In the aftermath of the financial crisis, banks have steadily reduced their share of corporate loans among their assets.
Because the banks corporate loan portfolio continues to remain large,
the financial health of corporates will significantly contribute
to shaping their soundness and profitability in the future.
A scrutiny of the corporates financial condition, particularly of those listed on the Korea Stock Exchange,
shows indications of improvement in their capital structure. By the standards of their creditor banks,
however, corporate borrowers financial stability is yet to be seen.
While improvement in corporate profitability is mainly attributable to low interest rates and reduced debt,
operating activity and volume expansion remain restricted.
In this light, it is not easy to have full confidence over their profitability at least for the near term.
Moreover, the corporates debt servicing capability has been polarized,
while the stratum of those with lower profitability and debt servicing capability continues to claim a higher proportion.
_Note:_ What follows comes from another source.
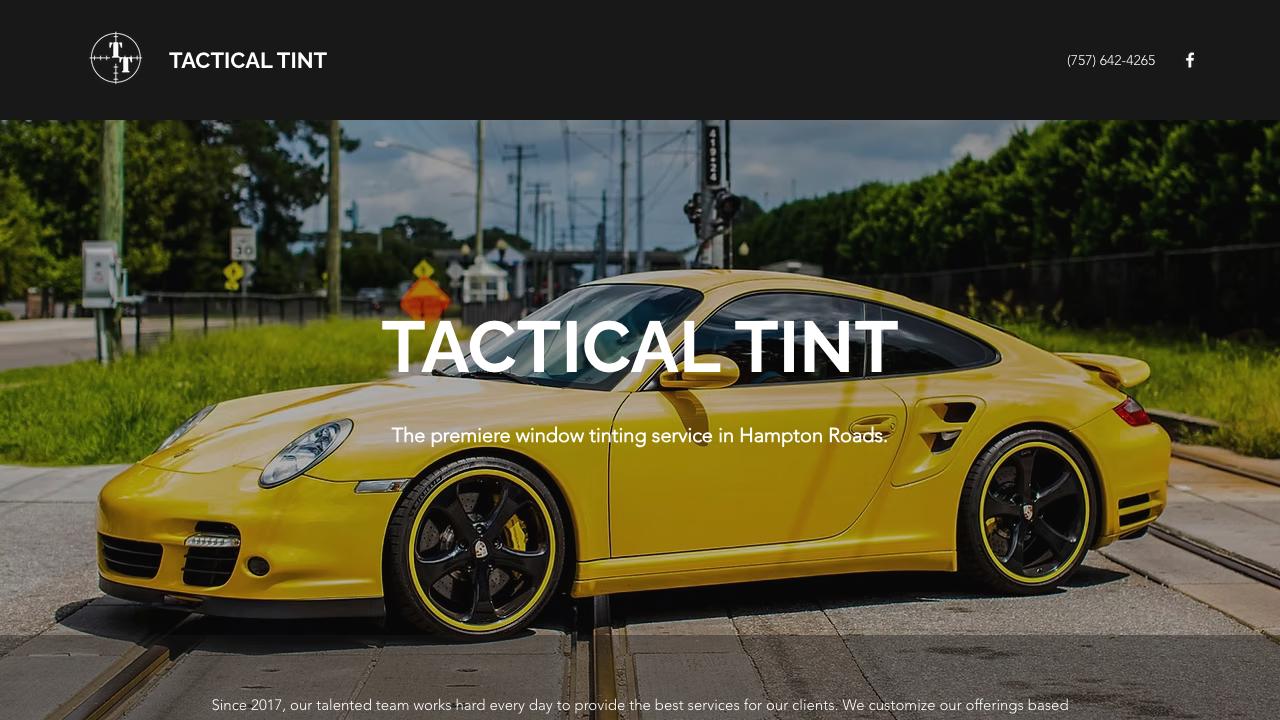Select the 'Since 2017' paragraph text

(639, 705)
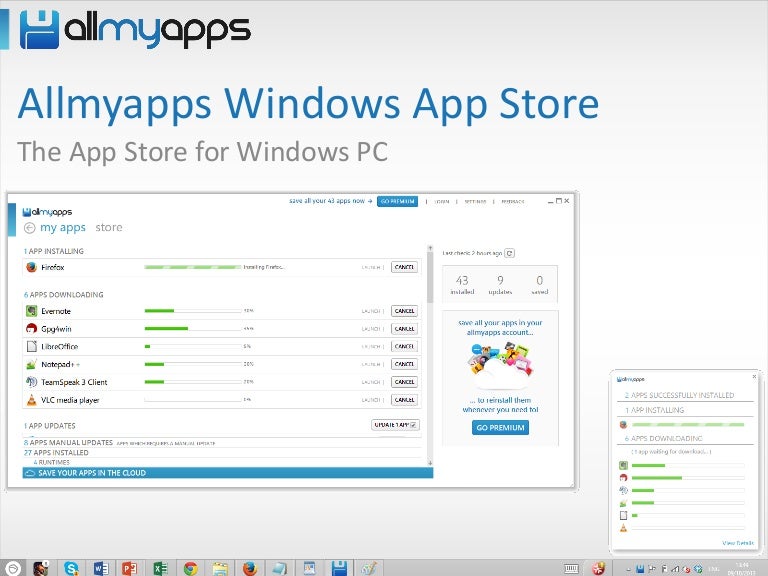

While the corporates dependency on banks credit extensions has been declining,
and the same dependency varies by the scale or performance of the credit ratings,
we come across a broad range of implications for the banks corporate financing market.
In sum, because the growth of the corporate financing market will be limited,
and because the credit rating of those highly dependent on bank loans will be relatively lower,
the banks corporate financing strategy must be formed with even greater care than ever.
The corporates declining dependency on bank loans, and the need for a more conservative lending policy by banks,
essentially calls for a new requirement for banks loan portfolios to continually hold a diversified structure.
Another implication might be that a new management strategy is needed to reduce exposures
from financially weak borrowers and maximize recovery.
It is also necessary to diversify the sources of profit that could replace the corporate lending business with more fee-based business,
and enhance the banks profitability so that the soundness of their performance track is ensured.